• Liste des tâches:
(a) D'après le texte sur le métier de coursier, dans quel but les courses et les médicaments étaient-ils livrés aux ménages ? Répondre en une à trois phrases.
(b) Reprendre le texte sur le métier de coursier à la suite de sa dernière phrase.

• Texte à étudier:
+ + + + + + +

Coursier, commercial, confident
«Ce ne sera jamais plus simple, tu deviens uniquement plus rapide.» Greg LeMond (*1961), coureur cycliste US, triple vainqueur du Tour de France
Alors que d’autres de mon âge rampaient dans la boue lors du service militaire, je me déplaçais avec un vélo électrique en effectuant mon service civil. Pendant un an, j’ai livré des courses et des médicaments à des ménages afin de délester les voies de transport de/vers le centre-ville. Ce «boulot de rêve» de mes premiers mois en qualité de coursier est devenu plus tard une tâche très ardue surtout pendant les mois d’hiver. Livreur sur le dernier kilomètre, j’étais soumis non seulement aux conditions météorologiques mais œuvrais aussi comme lien permettant de répondre à des besoins divers et variés.
C’est en permanence que j’étais tiraillé entre les intérêts des différents groupes. Tous étaient pourtant d’accord sur un seul point: il vaut mieux être très rapide.

+ + + + + + +

• Contenu des données:
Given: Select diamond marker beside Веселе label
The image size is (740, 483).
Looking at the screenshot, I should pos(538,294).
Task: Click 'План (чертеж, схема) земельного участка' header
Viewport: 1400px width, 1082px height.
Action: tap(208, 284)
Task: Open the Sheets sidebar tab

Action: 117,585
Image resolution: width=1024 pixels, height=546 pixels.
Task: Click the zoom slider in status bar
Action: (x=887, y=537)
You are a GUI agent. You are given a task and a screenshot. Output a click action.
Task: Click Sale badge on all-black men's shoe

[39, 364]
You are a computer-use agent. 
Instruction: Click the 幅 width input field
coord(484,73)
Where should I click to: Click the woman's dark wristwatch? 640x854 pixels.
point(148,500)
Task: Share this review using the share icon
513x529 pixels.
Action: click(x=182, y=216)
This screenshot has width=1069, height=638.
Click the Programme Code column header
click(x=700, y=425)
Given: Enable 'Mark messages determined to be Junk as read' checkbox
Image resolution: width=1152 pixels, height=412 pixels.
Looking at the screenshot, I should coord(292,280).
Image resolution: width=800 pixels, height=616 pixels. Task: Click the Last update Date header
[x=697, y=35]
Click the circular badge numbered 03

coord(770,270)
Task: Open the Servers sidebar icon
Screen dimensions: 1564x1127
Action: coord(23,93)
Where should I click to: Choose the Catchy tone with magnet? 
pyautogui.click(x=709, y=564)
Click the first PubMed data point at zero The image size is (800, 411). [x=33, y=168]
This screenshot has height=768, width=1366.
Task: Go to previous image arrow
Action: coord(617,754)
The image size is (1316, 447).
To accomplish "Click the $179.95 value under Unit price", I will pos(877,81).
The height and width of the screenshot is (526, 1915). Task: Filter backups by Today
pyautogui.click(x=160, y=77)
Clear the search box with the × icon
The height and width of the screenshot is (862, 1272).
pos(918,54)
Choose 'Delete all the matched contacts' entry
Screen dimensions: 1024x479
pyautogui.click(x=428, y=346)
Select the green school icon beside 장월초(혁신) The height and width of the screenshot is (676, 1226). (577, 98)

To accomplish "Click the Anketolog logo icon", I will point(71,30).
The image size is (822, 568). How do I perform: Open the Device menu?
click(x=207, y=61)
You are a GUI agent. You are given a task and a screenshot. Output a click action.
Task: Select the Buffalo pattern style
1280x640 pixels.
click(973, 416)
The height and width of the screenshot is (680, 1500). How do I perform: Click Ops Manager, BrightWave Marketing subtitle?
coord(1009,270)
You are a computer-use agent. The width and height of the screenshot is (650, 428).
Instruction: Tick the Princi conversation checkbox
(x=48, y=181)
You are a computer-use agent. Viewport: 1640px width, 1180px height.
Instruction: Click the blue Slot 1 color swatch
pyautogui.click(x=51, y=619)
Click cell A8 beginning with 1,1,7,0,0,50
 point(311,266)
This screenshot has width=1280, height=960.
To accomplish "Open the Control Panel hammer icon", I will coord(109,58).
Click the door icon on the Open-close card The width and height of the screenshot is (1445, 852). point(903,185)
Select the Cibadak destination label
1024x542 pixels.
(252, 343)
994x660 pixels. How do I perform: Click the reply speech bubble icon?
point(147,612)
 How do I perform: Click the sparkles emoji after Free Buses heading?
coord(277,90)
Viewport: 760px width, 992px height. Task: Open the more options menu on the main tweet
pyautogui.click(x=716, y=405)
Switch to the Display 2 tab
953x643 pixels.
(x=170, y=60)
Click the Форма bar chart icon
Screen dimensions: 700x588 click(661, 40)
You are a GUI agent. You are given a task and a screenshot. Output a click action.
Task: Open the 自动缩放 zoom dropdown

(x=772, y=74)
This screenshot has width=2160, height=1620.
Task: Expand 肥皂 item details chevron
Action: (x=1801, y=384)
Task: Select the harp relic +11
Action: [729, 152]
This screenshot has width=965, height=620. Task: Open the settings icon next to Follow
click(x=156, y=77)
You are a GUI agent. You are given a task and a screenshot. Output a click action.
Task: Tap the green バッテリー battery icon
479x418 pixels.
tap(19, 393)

+ + + + + + +

• Résultats attendus:
(a) Les livraisons de courses et de médicaments aux ménages avaient pour but de délester les voies de transport de et vers le centre-ville.

(b)
La société garantissait des livraisons en moins de trois heures. Parfois il fallait seulement une fraction du temps imparti et m’est aussi arrivé de dépasser le donneur d’ordre sur le chemin du retour entre les courses et son domicile. Résultat: la clientèle s’est habituée à la livraison rapide. Les ménages sont devenus plus vite méfiants et se sont plaints après à peine deux heures auprès de mon supérieur ou des donneurs d’ordre en soulignant que la livraison aurait dû être là depuis longtemps. Le bureau ne disposait pas d’une mise à jour en temps réel des livraisons. Toute plainte était donc considérée comme justifiée. Ce qui suivait me fait encore frissonner aujourd’hui: la sonnerie stridente du portable confié au coursier retentissait. Au plus tard après le troisième coup de fil, j’ai compris en qualité de coursier que la personne à l’autre bout du fil n’avait jamais de bonnes nouvelles. Elle m’appelait pour signaler que quelque chose ne s’est pas déroulé comme prévu.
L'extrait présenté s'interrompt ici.